Interview Tek Bahadur Gurung
- Government plans to make labour importing countries more responsible
Sep 1, 2014-
Foreign employment sector has emerged as a huge aid to Nepal’s economy, but the cost is huge. Dozens of Nepali migrants lose their lives in labour destinations every month, while hundreds face abuse and exploitation. The government claims that it has been working towards betterment of workers, though the outcome so far points to the opposite. Roshan Sedhai talks with State Minister for Ministry of Labour and Employment Tek Bahadur Gurung to find out what the government has been doing.
You took charge of the Labour Ministry with the mandate to reform the foreign employment sector. How far have you succeeded?
It would be unwise to expect overnight reform in the sector constituting some 3.5 million people. But there has been solid start towards that direction. Our main priority is to make our front-line services easier, faster and accessible to the workers. The formation of labour village and increment of staffers at the Department of Foreign Employment have been helpful in providing smooth service to some 3,000 migrant workers every day. We have also started the process to form labour bank to provide soft loan to workers who have been going aboard borrowing money on high interest rate. The ministry has also begun homework to sign labour pacts with all the labour destinations for the protection and promotion of migrant workers.
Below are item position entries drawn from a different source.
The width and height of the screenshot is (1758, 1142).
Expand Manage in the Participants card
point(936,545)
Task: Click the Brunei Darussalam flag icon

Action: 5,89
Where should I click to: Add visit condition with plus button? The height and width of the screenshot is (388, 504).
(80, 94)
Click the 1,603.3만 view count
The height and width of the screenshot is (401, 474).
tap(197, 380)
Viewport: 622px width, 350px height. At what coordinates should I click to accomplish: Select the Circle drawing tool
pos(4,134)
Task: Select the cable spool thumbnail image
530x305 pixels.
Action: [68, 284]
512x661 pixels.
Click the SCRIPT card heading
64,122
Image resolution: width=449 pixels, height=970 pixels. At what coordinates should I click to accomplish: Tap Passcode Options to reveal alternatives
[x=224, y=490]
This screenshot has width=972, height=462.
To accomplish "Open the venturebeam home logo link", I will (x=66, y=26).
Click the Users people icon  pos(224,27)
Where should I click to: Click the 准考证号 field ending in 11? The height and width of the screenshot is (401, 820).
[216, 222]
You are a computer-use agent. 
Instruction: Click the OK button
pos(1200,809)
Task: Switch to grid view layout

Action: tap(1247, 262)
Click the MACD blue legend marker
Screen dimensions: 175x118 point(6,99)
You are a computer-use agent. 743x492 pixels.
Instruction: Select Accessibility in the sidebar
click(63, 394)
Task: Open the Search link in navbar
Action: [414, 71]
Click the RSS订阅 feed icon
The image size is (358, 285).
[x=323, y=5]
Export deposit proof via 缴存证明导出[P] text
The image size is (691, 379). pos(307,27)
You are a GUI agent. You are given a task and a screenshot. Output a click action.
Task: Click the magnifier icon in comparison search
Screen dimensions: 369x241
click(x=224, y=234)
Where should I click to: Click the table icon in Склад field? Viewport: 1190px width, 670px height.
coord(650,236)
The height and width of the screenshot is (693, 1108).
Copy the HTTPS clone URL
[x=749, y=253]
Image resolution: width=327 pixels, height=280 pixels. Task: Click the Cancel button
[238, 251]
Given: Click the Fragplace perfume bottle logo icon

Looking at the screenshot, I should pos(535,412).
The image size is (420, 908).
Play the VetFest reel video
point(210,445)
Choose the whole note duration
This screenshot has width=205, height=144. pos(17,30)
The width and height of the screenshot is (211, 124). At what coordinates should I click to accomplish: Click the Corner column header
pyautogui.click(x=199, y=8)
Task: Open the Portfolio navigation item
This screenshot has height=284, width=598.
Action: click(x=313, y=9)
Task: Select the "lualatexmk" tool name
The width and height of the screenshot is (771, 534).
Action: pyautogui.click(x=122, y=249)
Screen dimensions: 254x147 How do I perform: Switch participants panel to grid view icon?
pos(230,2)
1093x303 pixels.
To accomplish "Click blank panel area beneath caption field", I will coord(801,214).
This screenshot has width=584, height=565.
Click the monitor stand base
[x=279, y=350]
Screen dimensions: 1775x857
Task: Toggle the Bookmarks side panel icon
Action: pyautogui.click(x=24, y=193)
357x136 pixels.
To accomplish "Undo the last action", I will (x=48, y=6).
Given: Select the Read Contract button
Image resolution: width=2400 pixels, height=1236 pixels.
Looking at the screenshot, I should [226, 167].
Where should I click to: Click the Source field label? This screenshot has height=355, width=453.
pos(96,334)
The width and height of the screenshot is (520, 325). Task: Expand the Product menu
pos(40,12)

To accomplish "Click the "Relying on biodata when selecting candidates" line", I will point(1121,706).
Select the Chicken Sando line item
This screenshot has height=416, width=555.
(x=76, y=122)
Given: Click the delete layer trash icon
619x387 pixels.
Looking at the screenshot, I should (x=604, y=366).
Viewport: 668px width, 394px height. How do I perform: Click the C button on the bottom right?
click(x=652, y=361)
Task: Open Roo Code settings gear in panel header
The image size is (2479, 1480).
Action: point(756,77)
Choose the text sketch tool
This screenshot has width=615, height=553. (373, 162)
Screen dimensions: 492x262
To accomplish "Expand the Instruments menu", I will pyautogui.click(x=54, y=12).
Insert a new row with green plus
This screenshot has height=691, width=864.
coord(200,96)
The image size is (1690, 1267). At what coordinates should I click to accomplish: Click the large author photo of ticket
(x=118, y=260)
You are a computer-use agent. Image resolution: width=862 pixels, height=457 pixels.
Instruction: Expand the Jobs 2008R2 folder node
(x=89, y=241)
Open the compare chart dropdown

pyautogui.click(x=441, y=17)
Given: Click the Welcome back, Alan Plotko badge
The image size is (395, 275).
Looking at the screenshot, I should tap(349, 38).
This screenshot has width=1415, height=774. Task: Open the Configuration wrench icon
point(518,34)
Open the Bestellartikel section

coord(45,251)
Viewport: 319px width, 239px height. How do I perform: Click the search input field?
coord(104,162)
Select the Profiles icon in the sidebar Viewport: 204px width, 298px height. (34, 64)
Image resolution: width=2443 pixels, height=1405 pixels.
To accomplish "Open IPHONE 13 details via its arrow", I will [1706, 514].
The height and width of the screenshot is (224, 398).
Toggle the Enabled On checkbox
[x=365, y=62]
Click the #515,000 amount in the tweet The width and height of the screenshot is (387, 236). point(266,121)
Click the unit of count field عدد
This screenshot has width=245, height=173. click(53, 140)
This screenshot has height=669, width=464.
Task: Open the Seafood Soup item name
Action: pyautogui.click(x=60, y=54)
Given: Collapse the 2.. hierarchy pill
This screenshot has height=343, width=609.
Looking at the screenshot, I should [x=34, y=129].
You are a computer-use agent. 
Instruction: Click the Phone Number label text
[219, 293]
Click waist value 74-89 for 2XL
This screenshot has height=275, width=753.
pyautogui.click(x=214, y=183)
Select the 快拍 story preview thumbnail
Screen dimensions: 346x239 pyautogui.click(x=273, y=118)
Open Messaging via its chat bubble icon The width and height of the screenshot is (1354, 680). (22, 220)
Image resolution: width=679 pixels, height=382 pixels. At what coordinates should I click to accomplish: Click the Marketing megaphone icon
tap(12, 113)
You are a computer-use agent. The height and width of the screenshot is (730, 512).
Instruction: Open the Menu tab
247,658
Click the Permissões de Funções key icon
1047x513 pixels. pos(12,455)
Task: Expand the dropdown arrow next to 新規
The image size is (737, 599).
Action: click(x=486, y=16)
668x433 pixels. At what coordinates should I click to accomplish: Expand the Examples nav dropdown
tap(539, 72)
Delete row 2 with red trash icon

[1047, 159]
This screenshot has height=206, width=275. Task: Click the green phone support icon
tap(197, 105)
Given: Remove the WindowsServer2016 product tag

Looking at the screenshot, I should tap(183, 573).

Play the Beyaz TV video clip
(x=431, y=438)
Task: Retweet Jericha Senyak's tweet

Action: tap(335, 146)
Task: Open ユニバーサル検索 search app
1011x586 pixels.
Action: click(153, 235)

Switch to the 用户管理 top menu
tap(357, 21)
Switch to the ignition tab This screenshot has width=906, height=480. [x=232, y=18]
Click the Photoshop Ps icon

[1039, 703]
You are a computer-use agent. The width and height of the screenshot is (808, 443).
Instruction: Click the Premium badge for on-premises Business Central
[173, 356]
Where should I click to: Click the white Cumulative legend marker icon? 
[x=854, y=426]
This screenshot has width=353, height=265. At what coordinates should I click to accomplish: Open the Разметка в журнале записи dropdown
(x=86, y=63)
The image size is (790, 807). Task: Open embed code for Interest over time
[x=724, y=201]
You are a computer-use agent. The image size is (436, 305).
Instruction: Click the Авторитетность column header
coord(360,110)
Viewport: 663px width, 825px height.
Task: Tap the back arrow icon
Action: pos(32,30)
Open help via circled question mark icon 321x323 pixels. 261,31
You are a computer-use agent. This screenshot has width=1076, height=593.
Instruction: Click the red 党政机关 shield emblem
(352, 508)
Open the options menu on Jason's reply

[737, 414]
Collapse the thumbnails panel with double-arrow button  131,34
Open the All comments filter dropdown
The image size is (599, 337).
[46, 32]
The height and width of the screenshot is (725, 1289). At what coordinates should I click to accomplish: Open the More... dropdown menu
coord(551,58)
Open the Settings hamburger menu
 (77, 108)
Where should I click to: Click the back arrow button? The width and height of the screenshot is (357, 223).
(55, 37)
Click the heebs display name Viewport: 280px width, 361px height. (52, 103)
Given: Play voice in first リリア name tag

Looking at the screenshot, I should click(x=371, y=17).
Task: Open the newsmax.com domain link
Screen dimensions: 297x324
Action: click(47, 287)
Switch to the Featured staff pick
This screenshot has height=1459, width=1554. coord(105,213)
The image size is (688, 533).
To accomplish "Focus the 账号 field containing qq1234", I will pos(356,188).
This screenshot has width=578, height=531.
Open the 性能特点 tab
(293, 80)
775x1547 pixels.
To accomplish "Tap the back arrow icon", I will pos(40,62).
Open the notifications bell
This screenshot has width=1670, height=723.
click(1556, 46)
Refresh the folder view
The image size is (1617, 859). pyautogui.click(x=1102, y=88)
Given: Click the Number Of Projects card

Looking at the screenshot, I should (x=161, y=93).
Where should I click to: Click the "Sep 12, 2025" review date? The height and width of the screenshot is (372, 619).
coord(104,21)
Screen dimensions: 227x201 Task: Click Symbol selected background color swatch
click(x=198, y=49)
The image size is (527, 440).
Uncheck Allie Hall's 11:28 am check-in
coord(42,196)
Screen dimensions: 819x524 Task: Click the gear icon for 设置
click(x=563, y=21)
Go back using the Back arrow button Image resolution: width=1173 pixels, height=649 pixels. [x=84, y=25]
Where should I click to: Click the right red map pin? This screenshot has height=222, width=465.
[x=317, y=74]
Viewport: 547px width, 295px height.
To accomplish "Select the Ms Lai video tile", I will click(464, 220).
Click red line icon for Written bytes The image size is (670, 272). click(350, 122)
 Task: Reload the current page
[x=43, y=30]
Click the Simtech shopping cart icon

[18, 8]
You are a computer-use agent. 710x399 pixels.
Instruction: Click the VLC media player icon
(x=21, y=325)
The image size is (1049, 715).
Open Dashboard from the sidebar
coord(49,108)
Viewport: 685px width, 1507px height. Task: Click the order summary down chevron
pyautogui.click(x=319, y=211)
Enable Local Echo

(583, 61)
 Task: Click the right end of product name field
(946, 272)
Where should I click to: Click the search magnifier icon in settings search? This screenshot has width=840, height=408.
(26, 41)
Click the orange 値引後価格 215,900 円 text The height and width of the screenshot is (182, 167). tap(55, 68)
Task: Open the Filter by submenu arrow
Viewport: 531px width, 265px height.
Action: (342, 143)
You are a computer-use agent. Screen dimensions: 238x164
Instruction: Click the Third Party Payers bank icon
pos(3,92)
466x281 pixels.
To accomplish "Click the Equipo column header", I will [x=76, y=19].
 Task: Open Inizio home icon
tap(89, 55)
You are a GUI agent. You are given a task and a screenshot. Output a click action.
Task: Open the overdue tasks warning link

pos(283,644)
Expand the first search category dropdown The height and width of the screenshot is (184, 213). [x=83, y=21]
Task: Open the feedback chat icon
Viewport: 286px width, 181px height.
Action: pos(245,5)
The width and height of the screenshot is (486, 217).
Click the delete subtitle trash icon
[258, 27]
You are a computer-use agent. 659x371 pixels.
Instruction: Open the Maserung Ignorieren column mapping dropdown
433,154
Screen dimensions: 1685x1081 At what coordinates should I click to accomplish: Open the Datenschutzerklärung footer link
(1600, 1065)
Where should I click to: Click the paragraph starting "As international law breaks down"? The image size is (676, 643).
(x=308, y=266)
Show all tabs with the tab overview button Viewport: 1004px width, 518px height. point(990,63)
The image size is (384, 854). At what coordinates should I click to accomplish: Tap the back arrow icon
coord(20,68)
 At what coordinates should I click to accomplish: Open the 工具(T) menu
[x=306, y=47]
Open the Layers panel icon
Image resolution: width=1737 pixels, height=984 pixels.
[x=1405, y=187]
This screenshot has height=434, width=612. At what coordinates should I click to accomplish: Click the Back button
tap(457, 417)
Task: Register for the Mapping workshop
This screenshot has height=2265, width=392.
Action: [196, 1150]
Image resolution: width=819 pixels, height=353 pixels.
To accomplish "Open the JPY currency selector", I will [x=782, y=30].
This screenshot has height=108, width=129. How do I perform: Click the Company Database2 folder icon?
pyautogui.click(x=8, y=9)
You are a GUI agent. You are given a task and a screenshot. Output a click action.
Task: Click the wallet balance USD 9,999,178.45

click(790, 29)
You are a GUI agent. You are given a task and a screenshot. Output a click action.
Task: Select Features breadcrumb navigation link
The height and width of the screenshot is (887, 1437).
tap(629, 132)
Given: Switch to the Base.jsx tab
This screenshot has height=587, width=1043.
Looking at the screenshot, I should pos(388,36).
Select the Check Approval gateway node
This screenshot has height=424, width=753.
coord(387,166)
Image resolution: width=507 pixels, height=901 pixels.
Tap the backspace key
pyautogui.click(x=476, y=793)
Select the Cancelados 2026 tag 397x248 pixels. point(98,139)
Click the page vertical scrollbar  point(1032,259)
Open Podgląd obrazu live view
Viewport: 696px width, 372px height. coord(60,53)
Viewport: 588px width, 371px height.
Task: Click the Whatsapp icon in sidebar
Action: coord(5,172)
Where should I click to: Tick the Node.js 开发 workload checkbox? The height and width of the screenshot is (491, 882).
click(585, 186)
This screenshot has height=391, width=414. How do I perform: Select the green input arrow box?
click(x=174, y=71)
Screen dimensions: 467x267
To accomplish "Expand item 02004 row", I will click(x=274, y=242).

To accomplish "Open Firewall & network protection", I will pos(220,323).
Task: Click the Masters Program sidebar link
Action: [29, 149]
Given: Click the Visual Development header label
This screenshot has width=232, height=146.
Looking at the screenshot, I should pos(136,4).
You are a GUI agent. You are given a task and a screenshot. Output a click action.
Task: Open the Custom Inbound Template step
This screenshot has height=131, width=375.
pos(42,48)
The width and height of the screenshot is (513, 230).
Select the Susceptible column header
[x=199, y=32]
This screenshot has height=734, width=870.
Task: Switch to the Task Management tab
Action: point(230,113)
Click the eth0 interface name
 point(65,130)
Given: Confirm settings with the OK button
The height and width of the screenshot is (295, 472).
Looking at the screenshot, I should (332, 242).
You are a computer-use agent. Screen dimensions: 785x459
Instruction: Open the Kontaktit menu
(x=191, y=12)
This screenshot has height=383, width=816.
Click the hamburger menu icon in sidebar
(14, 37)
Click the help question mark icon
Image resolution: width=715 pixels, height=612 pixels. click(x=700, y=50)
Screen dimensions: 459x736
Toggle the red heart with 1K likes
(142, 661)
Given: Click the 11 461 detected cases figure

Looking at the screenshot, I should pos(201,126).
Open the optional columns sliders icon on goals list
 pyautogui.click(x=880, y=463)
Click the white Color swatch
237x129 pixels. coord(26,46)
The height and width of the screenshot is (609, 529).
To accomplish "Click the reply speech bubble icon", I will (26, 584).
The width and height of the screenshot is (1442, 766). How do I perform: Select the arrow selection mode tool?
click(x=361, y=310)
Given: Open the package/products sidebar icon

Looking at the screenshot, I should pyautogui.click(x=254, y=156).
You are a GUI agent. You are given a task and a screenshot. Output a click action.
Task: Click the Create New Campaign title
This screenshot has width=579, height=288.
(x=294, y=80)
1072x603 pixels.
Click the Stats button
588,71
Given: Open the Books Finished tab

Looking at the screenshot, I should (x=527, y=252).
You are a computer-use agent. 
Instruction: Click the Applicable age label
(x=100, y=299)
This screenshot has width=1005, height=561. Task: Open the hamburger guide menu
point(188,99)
International media have compared Nepali workers in the Gulf to ‘modern day slaves’. What has government done to press the countries in the Gulf to protect the rights of its citizens?
There are problems. We have raised these issues with all the government in the Gulf, including Qatar. They have expressed their commitment to improve the working and living condition of the workers. Qatar, for example, has carried out massive reformation in the labour sector. I believe we could make the labour destinations even more responsible by signing Memorandum of Understanding without much delay. The good news is that these countries are equally eager to sign labour agreement now.
How many countries are positive on signing the labour agreement?
The ministry plans to sign labour agreement with all the labour destinations in the Gulf. Our current priority is to sign labour agreement with Malaysia, Saudi Arabia and Kuwait. These countries are major labour destinations for Nepali workers. Malaysia, the largest work destination of Nepali migrants, is ready to sign agreement by the end of this year. We will gradually sign the agreement with other countries. Likewise, there have been talks on signing a separate labour agreement for domestic workers with these countries. We have also begun diplomatic process to ask the labour destinations to issue free visas and tickets to workers and increase facilities for workers.
Does that mean the government will lift travel ban on women below 30 years to work in the Gulf as domestic workers?
The age ban has done more bad than good. It’s pushing women below 30 to choose more dangerous routes via India to reach the work destinations. The ban makes no sense as long as the labour receiving nations allow permission to undocumented workers. Women are going aboard because there is no job at home. They will be ready to take any risk to go aboard. Having said that, the ministry still thinks there should be some mechanism to ensure their safety and security. We have currently imposed ban on domestic help to go to Gulf and urged the labour destinations not to allow entry to domestic workers for some months. It will be lifted after signing of a separate labour agreement for female workers. There will also be agency agreement between the recruiting agencies of two countries to make recruitment process secure and effective.
Nearly 75 percent of Nepali migrants are unskilled, while a vast majority of them go aboard even without proper orientation and training. Why is the ministry doing nothing?
There is no doubt that pre-departure training and proper orientation could be beneficial for workers. But the government is not in position to offer free training to 3.5 million workers. It takes at least six months for a worker to acquire skills. The ministry has been doing its best to ensure effective orientation for workers. It will take some time.